A Grécia soube traduzir, em linguagem clara, as belezas obscuras da sabedoria oriental. Exprimiu-as a princípio com o adjutório dessas duas harmonias celestes que tornou humanas: a música e a poesia. Orfeu e Homero foram os primeiros que fizeram ouvir seus acordes à terra embevecida. Mais tarde, esse ritmo, essa harmonia que o gênio nascente da Grécia havia introduzido na palavra e no canto, Pitágoras, o iniciado dos templos egípcios, observou-os por toda parte do Universo, na marcha dos astros que se movem, futuras moradas da Humanidade, no seio dos espaços, na concordância dos três mundos, natural, humano e divino, que se sustentam, se equilibram, se completam, para produzirem a vida em sua corrente ascensional e em sua espiral infinita. Dessa visão estupenda decorria para ele a idéia de uma tríplice iniciação, pela qual o homem, conhecedor dos princípios eternos, aprendia, depurando-se, a libertar-se dos males terrestres e a elevar-se para a perfeição. Daí, um sistema de educação e de reforma a que Pitágoras deixou o seu nome, e que tantos sábios e heróis produziu.
Enfim, Sócrates e Platão, popularizando os mesmos princípios, derramando-os em círculo mais lato, inauguraram o reinado da ciência franca, que veio substituir o ensino secreto.
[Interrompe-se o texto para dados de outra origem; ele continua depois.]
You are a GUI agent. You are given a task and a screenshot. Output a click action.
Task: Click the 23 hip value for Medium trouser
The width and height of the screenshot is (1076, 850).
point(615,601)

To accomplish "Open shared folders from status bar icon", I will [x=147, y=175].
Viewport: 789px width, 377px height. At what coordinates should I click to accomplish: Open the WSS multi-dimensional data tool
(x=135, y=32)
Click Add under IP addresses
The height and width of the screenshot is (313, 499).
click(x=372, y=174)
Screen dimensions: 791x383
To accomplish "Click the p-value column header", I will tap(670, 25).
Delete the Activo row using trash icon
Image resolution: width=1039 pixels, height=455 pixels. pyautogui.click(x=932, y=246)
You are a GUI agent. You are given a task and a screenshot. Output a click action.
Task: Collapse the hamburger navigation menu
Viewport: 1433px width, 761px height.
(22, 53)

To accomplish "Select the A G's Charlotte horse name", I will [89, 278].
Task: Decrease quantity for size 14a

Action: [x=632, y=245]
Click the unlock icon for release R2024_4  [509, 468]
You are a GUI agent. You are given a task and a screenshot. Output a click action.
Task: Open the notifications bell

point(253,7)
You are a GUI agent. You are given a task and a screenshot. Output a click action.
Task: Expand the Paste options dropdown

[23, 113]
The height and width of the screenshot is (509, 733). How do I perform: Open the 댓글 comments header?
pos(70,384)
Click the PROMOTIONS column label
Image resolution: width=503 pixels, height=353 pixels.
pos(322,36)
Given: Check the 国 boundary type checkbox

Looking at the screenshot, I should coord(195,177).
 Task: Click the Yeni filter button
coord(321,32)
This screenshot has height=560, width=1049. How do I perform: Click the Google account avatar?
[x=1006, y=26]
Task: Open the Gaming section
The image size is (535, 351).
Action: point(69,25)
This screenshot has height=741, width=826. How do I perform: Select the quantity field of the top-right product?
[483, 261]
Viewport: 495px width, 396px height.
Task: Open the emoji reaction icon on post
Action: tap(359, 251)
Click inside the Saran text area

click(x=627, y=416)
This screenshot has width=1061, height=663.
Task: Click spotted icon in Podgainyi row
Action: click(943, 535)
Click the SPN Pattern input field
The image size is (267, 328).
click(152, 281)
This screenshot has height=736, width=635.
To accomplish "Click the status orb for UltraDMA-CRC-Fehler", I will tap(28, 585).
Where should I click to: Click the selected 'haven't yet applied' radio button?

Tal foi o papel representado pela Grécia na história da evolução do pensamento. Em todos os tempos, a iniciação exerceu uma influência capital sobre os destinos desse país. Não é nas flutuações políticas, agitadas nessa raça inconstante e impressionável, que se devem procurar as mais altas manifestações do gênio helênico. A iniciação não tinha seu foco na sombria e brutal Esparta, nem na brilhante e frívola Atenas, mas, sim, em Delfos, em Olímpia, em Elêusis, refúgios sagrados da pura doutrina. Era ali que, pela celebração dos mistérios, ela se revelava em toda a sua pujança. Ali, pensadores, poetas e artistas iam colher o ensino oculto, que depois traduziam à multidão em imagens vivas e em versos inflamados. Acima das cidades turbulentas, sempre prontos a se dilacerarem, acima das oscilações políticas, passando alternativamente da aristocracia à democracia e ao reinado dos tiranos, um poder supremo dominava a Grécia: o tribunal dos Anfitriões, que tinha Delfos por sede, e que se compunha de iniciados de grau superior. Por si só, ele salvara a Hélade nas horas de perigo, impondo silêncio às rivalidades de Esparta e de Atenas.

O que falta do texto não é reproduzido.